Global Food Myths #8: Is sushi dangerous for pregnant women?

Hyung Il An, Global Food Myths #8, Sushi

LSG Group experts clarify food myths from around the world – Episode 8 is about eating sushi while pregnant.

Japanese sushi has many health benefits, thanks in large to the high animal protein and omega-3 fatty acids present in fish, and the high fiber content in the nori algae leaves. However, it’s often recommended that women should avoid consuming it while pregnant. Hyung Il An, Menu Development Chef at LSG Sky Chefs in Incheon, South Korea, explains more about it.

“Pregnant women should never eat sushi,” says Hyung Il An. “Especially if it’s not a vegetarian alternative or a variation that uses cooked fish.” After all, raw fish and seafood are susceptible to the transmission of foodborne infections if not stored properly or hygienically. Some infections are mild or can even go unnoticed in healthy adults, but may have serious consequences during a pregnancy.

For this reason, soft-boiled eggs, raw milk cheese, unpasteurized milk, smoked fish, raw meat (such as carpaccio or tartar) and many other products should be avoided at all costs.

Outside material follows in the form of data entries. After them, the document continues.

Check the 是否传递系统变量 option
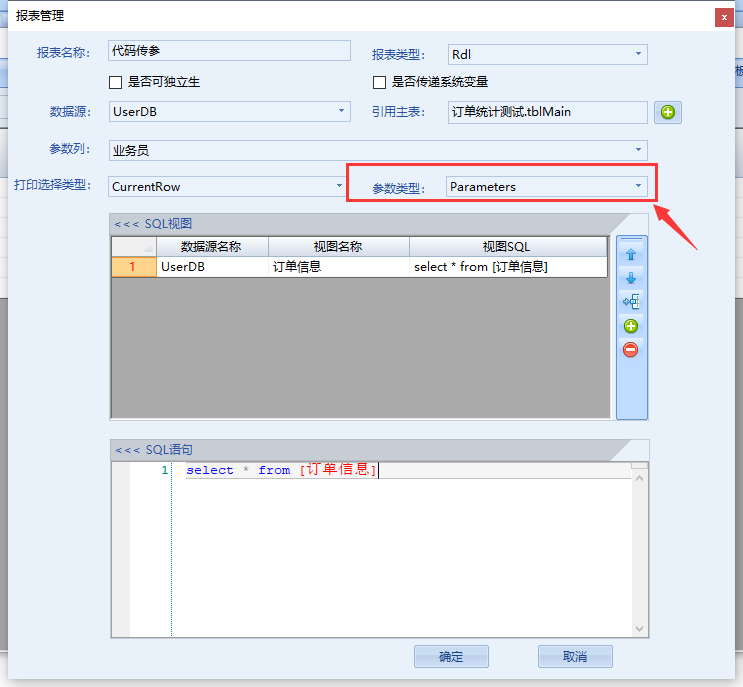This screenshot has height=687, width=743. 379,82
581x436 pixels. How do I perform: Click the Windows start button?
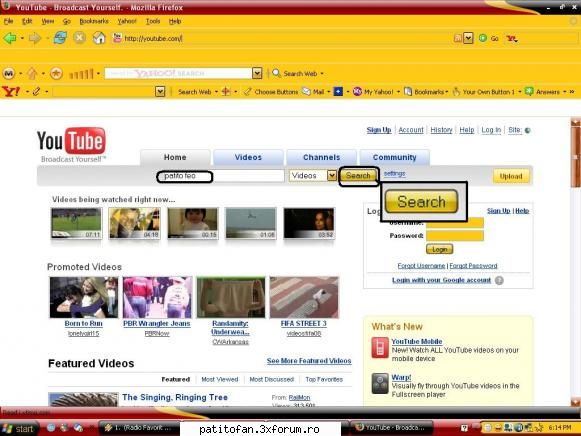19,429
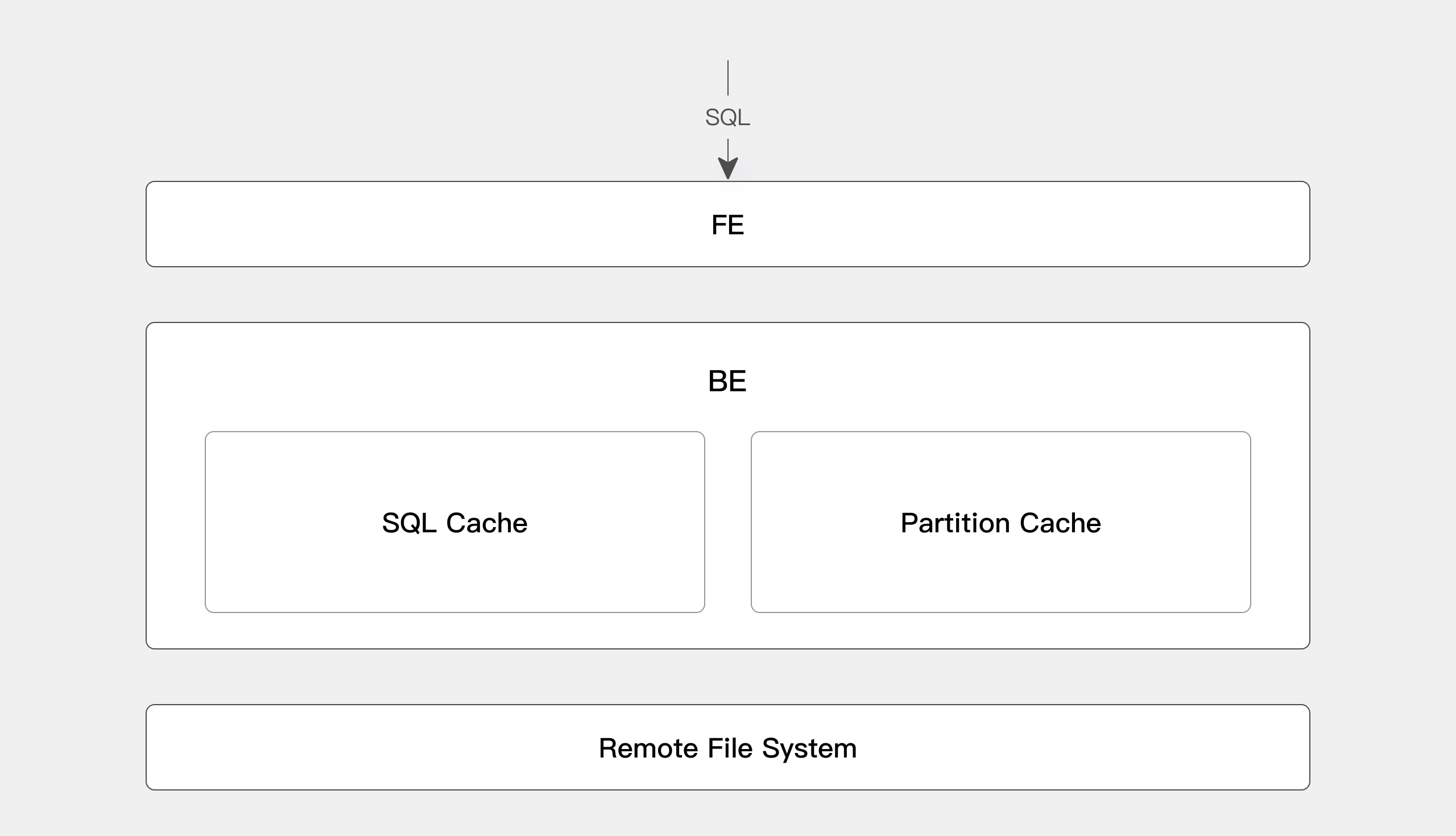Click the word "System" in the bottom box

click(x=809, y=748)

A better alternative to sushi would be gimbap, the dish known as “Korean sushi”. It looks similar to its Japanese counterpart but is wrapped in the similar-tasting dried purple seaweed instead of nori leaves. The filling consists of rice – flavored with salt, sesame oil and sesame – and very rarely, raw fish. Instead, you’re much more likely to find fried meat – the famous Bulgogi -, pickled vegetables, cheese or omelets being used in gimbap.